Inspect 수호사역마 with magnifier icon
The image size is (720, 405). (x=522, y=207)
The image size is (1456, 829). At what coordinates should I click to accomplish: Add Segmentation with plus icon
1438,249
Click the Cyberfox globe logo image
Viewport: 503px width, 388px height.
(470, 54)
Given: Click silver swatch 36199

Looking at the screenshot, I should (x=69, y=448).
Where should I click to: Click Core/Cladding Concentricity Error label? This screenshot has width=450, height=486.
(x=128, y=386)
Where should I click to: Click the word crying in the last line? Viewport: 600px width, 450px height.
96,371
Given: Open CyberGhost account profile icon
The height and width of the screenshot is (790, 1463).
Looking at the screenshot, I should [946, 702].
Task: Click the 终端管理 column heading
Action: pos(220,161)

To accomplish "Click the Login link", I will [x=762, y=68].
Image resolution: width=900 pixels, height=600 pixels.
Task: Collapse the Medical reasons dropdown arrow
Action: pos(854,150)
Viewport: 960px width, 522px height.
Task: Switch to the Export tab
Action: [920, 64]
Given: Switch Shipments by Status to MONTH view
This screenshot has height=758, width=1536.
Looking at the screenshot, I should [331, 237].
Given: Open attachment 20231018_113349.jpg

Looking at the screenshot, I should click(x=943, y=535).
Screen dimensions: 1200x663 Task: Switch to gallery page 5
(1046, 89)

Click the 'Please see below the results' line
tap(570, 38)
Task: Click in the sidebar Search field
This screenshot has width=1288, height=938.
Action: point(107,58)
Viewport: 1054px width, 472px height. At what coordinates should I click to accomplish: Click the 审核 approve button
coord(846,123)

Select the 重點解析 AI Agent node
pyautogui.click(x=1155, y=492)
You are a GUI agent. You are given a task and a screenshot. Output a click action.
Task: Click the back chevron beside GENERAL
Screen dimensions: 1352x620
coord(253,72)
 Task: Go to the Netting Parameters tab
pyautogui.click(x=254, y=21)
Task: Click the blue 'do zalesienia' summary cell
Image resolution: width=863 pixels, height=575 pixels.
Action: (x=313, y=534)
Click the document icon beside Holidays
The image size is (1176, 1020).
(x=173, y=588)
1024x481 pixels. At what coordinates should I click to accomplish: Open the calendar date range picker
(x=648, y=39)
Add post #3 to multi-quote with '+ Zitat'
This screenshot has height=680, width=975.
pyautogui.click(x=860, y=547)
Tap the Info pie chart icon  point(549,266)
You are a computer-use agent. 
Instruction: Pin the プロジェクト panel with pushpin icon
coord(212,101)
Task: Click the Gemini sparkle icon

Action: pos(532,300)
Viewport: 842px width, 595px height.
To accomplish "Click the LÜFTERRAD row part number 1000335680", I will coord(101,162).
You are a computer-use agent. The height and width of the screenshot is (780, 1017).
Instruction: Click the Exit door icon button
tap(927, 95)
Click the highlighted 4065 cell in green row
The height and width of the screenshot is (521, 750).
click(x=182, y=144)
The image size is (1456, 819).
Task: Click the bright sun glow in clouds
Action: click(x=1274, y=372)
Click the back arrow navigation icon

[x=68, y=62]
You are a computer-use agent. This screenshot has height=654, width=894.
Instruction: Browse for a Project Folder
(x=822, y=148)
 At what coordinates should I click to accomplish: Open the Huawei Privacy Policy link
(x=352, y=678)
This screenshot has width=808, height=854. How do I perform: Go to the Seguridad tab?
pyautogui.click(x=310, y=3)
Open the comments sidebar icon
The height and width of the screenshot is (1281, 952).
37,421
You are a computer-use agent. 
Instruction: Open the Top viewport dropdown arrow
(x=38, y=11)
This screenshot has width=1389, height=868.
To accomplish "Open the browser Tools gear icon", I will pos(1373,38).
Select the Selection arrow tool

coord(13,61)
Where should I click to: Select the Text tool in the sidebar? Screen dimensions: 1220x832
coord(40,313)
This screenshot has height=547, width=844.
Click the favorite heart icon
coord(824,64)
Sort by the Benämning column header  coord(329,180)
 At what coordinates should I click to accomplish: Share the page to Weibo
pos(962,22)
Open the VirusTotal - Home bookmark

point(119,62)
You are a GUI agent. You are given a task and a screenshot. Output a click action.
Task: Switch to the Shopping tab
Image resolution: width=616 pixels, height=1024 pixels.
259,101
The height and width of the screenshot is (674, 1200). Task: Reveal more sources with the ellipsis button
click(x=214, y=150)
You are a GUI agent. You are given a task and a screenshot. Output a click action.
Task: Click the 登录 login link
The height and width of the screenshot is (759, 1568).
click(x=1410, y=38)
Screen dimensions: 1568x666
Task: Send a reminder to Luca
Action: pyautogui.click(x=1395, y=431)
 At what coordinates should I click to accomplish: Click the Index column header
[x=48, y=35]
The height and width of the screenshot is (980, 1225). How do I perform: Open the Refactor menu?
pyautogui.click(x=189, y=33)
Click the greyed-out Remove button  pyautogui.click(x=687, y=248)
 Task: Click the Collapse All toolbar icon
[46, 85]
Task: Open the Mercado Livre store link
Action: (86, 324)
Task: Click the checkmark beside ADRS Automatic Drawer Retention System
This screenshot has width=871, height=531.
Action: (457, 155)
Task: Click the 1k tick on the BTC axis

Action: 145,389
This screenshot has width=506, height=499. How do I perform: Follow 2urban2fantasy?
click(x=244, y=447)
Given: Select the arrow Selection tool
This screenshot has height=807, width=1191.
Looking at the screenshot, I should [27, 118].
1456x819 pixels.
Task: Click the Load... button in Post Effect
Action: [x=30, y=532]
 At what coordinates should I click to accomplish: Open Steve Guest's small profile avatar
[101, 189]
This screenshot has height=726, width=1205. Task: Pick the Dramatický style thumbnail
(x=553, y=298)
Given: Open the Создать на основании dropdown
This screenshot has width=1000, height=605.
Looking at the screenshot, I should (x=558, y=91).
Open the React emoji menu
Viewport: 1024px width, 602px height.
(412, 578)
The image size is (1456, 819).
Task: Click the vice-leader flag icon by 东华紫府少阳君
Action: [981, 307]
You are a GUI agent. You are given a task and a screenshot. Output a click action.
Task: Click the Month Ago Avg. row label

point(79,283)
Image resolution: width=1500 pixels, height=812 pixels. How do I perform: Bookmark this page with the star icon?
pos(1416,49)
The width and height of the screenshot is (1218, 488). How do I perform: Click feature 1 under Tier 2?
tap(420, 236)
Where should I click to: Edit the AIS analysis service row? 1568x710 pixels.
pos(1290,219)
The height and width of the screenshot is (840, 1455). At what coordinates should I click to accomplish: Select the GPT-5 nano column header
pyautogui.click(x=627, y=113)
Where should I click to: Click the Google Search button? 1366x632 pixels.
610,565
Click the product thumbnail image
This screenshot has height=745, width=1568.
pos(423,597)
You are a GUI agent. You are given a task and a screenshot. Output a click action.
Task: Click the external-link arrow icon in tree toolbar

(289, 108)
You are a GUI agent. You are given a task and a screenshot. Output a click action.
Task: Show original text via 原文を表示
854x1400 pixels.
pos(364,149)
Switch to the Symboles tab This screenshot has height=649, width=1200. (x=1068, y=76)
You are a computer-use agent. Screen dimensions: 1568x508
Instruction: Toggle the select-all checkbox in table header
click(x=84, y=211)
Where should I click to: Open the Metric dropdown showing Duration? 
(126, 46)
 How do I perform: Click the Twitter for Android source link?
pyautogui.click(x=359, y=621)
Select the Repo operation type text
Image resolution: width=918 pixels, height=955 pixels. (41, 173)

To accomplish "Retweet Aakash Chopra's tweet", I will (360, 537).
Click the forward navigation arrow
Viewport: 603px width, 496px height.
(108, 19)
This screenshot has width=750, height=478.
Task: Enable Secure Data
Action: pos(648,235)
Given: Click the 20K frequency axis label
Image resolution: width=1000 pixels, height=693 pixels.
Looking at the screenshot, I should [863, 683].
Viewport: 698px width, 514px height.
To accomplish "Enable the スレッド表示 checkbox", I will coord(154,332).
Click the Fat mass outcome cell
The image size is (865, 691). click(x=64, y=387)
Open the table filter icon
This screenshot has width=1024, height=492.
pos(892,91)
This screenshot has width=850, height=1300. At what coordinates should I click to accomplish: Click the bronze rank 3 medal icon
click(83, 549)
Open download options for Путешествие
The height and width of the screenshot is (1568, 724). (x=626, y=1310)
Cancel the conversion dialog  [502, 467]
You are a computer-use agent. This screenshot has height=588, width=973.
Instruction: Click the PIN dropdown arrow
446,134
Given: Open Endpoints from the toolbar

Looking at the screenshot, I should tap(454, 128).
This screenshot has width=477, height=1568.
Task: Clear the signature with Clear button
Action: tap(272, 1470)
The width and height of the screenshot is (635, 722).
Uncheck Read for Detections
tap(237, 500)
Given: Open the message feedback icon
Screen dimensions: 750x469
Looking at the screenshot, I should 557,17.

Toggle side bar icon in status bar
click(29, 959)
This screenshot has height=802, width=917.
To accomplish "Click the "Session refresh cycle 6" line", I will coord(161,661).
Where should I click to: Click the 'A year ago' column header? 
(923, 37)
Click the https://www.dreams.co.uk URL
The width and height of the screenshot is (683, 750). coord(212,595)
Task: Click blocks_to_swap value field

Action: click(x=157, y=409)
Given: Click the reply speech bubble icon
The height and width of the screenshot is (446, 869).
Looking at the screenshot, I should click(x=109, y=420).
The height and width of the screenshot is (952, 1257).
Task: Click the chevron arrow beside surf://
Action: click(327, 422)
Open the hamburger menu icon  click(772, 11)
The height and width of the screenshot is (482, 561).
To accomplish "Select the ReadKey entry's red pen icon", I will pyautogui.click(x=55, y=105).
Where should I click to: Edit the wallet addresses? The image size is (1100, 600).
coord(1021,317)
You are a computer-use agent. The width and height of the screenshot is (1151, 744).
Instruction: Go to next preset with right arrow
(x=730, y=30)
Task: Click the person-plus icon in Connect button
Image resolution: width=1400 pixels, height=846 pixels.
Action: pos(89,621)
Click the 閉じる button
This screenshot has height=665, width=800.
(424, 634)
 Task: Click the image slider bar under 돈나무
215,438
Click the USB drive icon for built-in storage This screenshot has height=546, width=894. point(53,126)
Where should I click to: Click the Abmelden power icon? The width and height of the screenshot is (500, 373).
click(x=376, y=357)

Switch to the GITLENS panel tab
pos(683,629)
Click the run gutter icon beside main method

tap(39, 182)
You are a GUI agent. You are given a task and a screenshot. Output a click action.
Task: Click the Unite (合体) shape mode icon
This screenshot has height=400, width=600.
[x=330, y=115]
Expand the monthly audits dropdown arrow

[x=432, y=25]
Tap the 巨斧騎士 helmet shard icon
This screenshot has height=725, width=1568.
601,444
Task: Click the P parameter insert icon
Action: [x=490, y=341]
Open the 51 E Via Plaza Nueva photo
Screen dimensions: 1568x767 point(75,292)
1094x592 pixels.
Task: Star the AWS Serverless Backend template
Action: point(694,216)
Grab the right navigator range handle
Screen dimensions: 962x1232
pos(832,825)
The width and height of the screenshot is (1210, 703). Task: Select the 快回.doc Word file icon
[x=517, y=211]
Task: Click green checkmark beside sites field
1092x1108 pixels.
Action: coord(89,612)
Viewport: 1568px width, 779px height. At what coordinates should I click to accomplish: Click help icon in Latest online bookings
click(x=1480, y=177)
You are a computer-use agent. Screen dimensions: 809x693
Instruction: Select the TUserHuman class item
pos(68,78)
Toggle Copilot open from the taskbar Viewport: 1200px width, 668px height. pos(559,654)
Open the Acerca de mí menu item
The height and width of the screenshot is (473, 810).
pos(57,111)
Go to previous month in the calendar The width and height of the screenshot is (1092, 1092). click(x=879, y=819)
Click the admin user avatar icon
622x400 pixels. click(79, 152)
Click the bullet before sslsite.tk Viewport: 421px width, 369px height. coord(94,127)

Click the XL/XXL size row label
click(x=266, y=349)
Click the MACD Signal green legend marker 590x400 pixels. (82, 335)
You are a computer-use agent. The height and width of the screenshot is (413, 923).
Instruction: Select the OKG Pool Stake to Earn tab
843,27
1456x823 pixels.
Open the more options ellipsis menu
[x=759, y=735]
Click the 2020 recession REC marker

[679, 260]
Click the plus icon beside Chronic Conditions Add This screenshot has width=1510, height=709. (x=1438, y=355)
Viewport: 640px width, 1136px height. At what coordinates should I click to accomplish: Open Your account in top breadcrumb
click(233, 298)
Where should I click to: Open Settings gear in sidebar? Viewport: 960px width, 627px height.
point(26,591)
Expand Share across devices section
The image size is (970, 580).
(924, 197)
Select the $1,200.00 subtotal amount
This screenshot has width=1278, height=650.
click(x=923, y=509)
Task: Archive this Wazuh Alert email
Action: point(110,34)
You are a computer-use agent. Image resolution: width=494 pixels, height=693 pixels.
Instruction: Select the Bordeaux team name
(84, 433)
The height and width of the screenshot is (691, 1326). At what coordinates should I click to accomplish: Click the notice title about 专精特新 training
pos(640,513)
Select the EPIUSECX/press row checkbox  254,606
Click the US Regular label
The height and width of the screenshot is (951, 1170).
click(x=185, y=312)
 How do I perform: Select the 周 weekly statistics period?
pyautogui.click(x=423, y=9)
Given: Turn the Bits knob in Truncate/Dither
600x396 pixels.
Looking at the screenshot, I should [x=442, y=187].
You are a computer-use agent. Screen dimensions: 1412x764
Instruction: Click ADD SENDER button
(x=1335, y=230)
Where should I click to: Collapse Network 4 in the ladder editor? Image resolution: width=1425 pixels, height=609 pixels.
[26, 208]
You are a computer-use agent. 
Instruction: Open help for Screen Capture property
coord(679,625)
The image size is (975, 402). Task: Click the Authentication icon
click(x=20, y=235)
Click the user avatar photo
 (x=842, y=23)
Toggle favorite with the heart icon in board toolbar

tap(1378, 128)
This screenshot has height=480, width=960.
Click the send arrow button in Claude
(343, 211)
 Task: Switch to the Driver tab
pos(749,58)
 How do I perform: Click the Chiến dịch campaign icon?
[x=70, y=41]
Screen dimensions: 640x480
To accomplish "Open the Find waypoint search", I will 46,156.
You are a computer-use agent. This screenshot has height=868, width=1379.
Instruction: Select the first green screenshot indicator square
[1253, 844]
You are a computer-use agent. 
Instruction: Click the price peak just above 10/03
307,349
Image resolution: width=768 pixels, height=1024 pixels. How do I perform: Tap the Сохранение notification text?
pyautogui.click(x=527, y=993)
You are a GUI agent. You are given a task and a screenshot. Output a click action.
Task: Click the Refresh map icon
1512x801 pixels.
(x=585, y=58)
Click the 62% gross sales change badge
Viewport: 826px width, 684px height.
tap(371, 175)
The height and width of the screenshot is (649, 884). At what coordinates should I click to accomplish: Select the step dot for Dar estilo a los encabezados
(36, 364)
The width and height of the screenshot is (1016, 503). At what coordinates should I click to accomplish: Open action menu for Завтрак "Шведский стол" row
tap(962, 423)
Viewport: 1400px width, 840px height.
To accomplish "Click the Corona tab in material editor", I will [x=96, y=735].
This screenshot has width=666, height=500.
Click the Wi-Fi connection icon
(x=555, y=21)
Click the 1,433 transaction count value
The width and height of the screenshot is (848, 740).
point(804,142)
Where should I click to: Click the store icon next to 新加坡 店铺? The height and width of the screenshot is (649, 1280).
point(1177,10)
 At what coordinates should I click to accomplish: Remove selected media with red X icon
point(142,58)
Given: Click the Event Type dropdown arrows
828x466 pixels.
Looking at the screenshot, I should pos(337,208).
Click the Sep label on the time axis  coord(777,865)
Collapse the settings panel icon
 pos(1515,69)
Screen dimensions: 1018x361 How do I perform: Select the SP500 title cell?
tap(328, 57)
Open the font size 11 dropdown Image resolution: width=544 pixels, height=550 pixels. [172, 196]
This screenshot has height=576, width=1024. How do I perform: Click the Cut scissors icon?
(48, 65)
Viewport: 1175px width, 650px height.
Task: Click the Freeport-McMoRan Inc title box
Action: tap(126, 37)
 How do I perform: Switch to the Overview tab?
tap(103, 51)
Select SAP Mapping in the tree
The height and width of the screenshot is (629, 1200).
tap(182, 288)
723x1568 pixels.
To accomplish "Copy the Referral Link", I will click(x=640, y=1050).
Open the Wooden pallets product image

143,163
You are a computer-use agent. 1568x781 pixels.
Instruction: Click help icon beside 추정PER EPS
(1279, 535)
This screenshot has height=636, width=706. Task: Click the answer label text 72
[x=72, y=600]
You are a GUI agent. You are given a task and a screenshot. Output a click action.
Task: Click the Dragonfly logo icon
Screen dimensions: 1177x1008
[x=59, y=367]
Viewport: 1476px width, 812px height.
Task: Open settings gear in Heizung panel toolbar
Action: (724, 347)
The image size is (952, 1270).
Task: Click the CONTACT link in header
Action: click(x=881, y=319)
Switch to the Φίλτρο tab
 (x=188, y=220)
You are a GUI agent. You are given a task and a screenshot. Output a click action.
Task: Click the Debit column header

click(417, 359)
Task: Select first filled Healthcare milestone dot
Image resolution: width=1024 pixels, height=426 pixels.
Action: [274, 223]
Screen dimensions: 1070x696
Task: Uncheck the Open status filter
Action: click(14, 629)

• • •

_WORK ORDER_
Wherever a line in the entries above holds "checkmark", copy that line.

_FINAL ANSWER_
Task: Click the checkmark beside ADRS Automatic Drawer Retention System
Task: Click green checkmark beside sites field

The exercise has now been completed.